The remainder of this thesis is organized as follows. Chapter 2 provides a brief review of SHVC and related prior works. Chapter 3 presents our proposed algorithm, including its concept of operation, the weighting schemes for different components, and how their weighting should be adapted in response to the change in coding parameters. Chapter 4 provides experimental results by implementing the proposed scheme with the SHM-1.0 software and conducting tests under the common test conditions [8]. Results for simplified schemes are also presented. Finally, Chapter 5 concludes this work with a summary of our findings and a list of future works.
6
CHAPTER 2
Background
2.1. H.264/AVC Scalable Video Coding
Scalable video coding (SVC) is aimed at generating a bit stream that allows part of it to be removed in such a way that the resulting sub-stream forms another valid bit stream and can still be decoded [10]. With scalability, users can experience graceful degradation of video quality rather than visible errors or interruptions. SVC supports three types of scalabilities: spatial, temporal and quality scalabilities.
The temporal scalability is provided by utilizing the hierarchical temporal prediction structure of the single-layer coding [12].
The spatial scalability makes use of a multi-layer pyramid approach in
which separate encoding loops are employed for different spatial resolution layers and an adaptive inter-layer prediction mechanism is developed to exploit the correlations between layers.
7
And lastly, quality scalability supports different quality levels with varying
quantization parameters for different quality layers at the same spatial resolution.
In H.264/AVC video coding standard, the coded video data is organized into Network Abstraction Layer (NAL) units, which are packets that each contains an integer number of bytes. A set of NAL units in a specified form is referred to as an access unit. The decoding of each access unit results in one decoded picture. For an SVC bit stream, the set of corresponding access units can be partitioned into a base layer (BL) and one or more enhancement layers (ELs) with the following property. For each access unit, first the coding parameters of the BL are determined, and given these data, the ELs are coded. In SVC, the BL and the EL bit stream are coded by separate encoding loops, which are referred as coding layers; and in each layer, the basic concepts of inter-frame and intra-frame predictions are employed as in H.264/AVC.

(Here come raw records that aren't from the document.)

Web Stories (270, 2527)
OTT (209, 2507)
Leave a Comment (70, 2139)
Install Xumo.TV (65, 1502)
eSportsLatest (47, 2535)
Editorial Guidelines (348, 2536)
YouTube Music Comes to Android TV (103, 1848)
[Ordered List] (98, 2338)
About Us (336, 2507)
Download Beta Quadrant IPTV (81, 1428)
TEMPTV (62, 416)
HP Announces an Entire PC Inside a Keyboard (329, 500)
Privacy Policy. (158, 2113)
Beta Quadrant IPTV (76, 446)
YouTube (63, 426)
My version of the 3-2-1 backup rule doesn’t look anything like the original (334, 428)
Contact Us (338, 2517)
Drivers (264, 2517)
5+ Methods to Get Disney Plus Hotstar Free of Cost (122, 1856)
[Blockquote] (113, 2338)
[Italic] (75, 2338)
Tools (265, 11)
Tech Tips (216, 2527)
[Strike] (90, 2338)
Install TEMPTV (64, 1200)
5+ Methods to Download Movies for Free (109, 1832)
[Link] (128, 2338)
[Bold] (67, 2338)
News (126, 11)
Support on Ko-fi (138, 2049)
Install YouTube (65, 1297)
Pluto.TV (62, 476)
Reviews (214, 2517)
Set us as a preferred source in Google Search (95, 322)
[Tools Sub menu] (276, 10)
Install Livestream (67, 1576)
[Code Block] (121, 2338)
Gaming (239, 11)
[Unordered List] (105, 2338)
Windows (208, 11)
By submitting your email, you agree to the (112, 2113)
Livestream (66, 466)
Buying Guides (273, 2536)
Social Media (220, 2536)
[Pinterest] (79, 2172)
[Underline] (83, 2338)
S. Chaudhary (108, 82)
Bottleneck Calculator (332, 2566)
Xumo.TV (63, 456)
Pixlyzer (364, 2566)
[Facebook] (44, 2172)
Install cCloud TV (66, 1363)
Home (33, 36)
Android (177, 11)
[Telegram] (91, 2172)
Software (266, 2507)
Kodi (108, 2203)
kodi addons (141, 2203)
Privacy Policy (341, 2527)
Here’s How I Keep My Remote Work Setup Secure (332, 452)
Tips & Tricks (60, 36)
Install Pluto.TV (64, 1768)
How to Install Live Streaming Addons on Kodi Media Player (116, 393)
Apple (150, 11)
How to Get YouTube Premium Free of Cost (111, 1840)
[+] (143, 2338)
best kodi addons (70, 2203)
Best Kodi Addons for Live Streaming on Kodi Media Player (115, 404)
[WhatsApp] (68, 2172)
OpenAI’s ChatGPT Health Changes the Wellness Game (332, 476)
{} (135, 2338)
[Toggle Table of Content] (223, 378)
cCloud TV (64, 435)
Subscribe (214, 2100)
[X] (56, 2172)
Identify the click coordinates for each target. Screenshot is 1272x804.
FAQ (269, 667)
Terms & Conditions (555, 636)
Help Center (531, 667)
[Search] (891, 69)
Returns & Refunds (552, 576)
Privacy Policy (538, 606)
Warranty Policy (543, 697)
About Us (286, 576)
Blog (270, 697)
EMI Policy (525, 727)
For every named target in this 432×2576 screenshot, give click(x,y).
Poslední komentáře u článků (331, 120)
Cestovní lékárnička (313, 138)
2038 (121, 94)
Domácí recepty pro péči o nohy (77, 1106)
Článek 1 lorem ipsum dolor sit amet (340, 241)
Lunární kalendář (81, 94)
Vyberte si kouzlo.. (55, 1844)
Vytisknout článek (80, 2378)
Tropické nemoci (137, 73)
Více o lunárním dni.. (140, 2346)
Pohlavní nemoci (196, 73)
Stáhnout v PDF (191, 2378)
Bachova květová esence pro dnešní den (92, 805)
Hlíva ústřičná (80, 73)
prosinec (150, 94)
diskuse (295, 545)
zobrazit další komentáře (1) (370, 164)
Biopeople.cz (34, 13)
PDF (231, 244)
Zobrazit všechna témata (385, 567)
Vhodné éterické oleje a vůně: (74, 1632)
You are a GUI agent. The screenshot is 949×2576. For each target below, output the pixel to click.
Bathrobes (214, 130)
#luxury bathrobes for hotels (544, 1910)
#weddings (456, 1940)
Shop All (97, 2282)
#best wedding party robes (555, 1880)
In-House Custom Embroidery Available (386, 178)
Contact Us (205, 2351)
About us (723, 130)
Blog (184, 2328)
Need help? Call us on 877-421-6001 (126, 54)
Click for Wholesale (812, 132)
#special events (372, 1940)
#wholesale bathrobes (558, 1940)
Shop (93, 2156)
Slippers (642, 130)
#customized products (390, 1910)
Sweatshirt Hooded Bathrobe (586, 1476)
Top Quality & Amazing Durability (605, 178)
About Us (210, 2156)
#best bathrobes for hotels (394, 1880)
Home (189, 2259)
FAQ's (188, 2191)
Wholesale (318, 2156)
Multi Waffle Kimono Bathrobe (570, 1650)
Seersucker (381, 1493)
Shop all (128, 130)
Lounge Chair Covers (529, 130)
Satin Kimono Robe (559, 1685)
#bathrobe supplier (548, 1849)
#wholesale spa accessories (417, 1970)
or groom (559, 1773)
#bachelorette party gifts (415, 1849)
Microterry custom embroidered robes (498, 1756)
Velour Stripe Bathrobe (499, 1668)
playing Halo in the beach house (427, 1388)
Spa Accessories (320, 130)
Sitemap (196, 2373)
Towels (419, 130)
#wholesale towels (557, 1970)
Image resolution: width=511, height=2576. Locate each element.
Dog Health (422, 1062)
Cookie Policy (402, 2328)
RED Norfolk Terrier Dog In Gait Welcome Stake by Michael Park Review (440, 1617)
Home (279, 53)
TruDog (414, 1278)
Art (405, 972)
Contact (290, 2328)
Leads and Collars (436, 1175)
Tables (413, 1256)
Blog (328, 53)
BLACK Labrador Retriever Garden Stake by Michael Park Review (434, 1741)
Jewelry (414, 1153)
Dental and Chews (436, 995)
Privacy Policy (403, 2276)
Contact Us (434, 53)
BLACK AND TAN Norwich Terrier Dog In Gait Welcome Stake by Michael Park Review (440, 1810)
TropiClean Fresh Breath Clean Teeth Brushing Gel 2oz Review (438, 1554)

The correlation between layers is exploited by the Inter-Layer Prediction (ILP) mechanisms which are considered as additional coding options for the EL in the operational encoder control.
A simplification used throughout the discussions for this thesis is to primarily consider a bit stream containing only two layers (e.g. a lower resolution BL and a higher resolution spatial scalability EL). In fact, the SVC design fully support multilayer scenarios including multiple spatial scalability layers and the mixing of spatial scalability layers with other layers that provide temporal or quality scalability.
8
Figure 1: A high-level block diagram of an HEVC encoder
2.2. HEVC and the Scalable Extension to HEVC
In the scope of this thesis, the scalable video coding is an extension of High Efficiency Video Coding (HEVC), so-called Scalable High Efficiency Video Coding (SHVC).
Therefore, a brief review on the coding structure of HEVC, including its similarities and differences with its predecessor H.264/AVC, will be introduced. In addition, the current status of adding scalable extension to HEVC will be analyzed.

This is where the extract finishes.